§ **Work to be completed**
Print the lines running from the one that contains "1280x676 pixels. How" through the end of the records, unchanged, and omit the pictures.

Dataset excerpt:

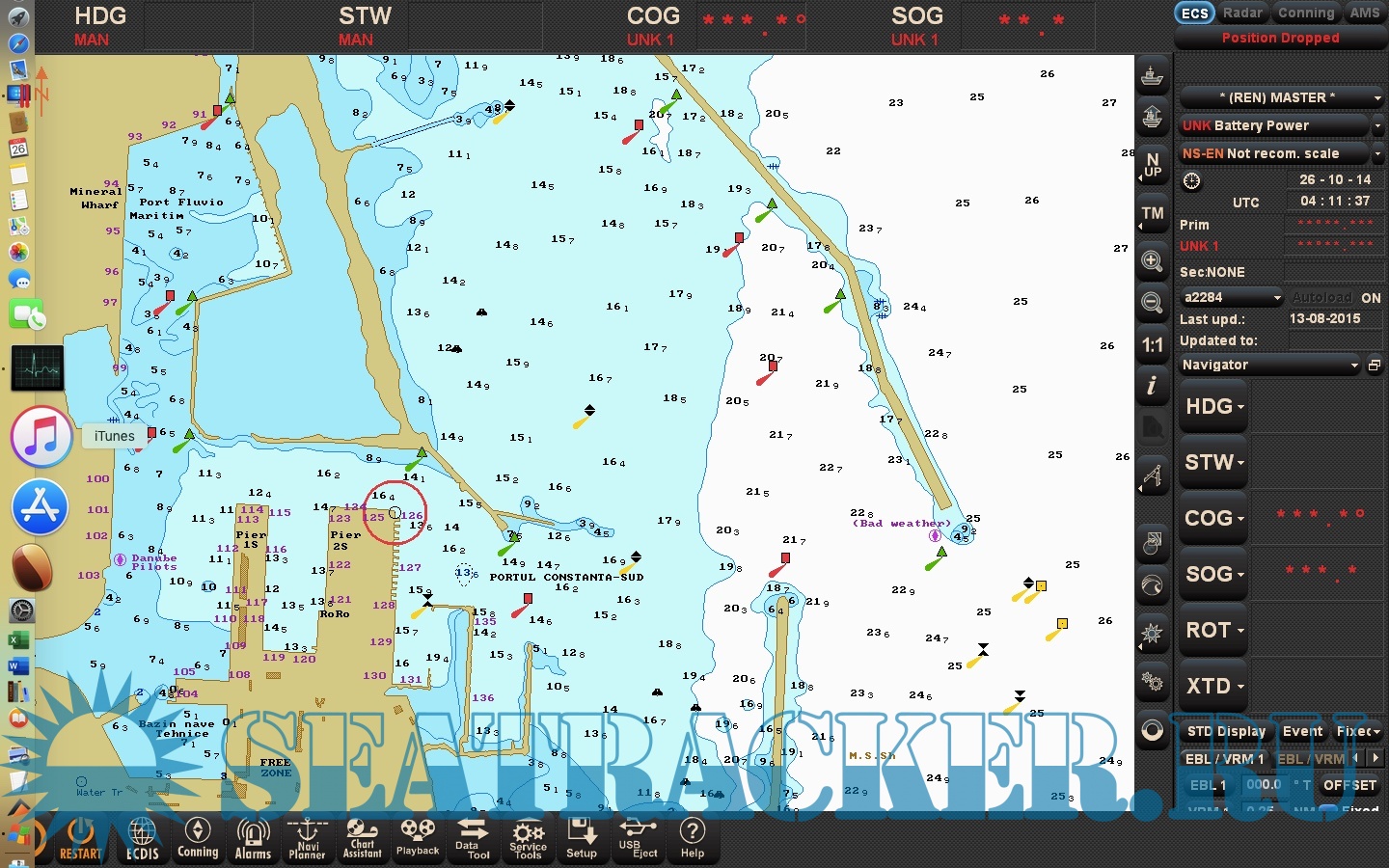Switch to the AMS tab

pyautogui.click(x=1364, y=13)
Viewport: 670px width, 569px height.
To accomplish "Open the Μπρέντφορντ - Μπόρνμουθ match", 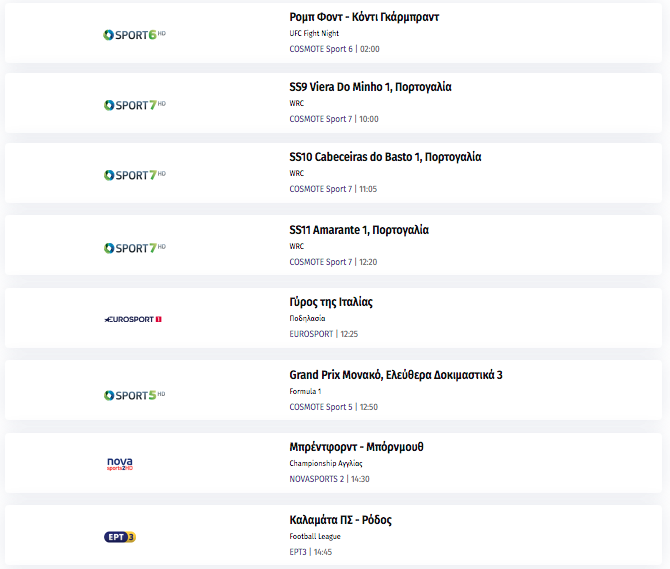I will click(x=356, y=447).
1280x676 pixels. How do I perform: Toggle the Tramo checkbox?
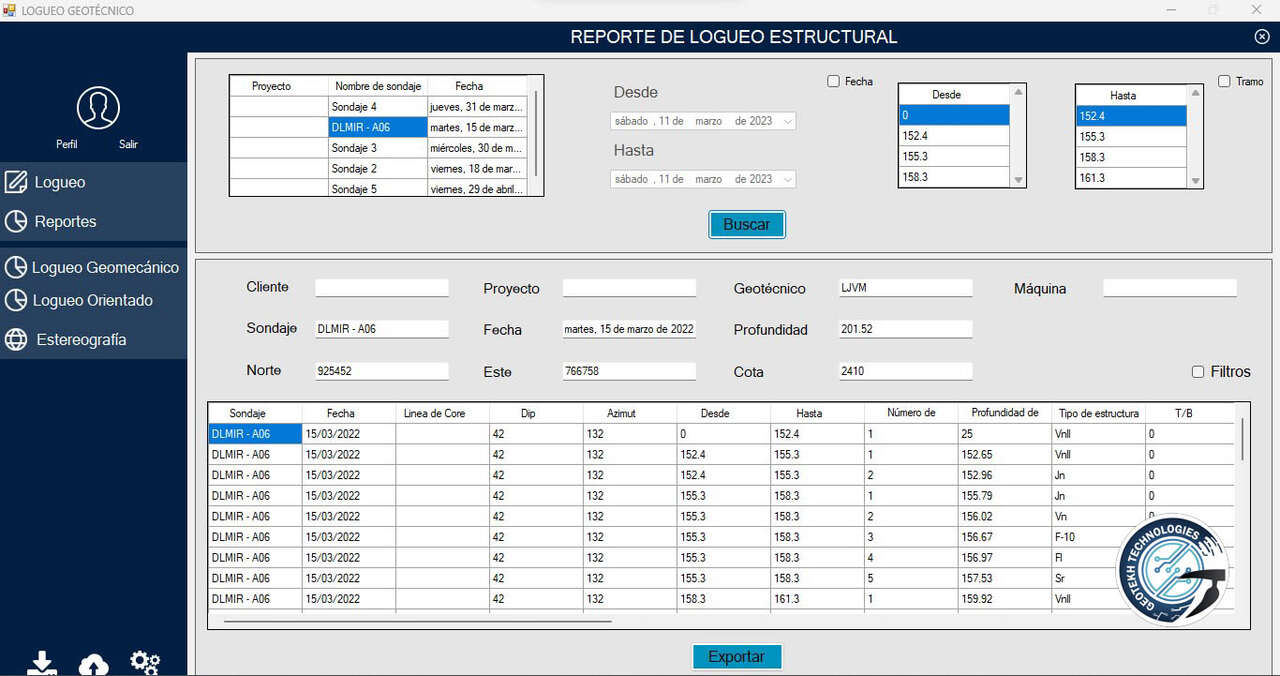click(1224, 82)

§ **Exercise result**
1280x676 pixels. How do I perform: Toggle the Tramo checkbox?
click(1224, 82)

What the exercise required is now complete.